→ **Exercise**: Reformat the entries below as a numbered list with one line per item, dropping any blank lines.

+++ Supplied records +++

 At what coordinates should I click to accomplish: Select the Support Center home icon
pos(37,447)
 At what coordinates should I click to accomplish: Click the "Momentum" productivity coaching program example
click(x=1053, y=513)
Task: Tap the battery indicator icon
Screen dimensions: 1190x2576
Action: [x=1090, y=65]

+++

→ **Result of the task**:
1.  At what coordinates should I click to accomplish: Select the Support Center home icon
2. pos(37,447)
3.  At what coordinates should I click to accomplish: Click the "Momentum" productivity coaching program example
4. click(x=1053, y=513)
5. Task: Tap the battery indicator icon
6. Screen dimensions: 1190x2576
7. Action: [x=1090, y=65]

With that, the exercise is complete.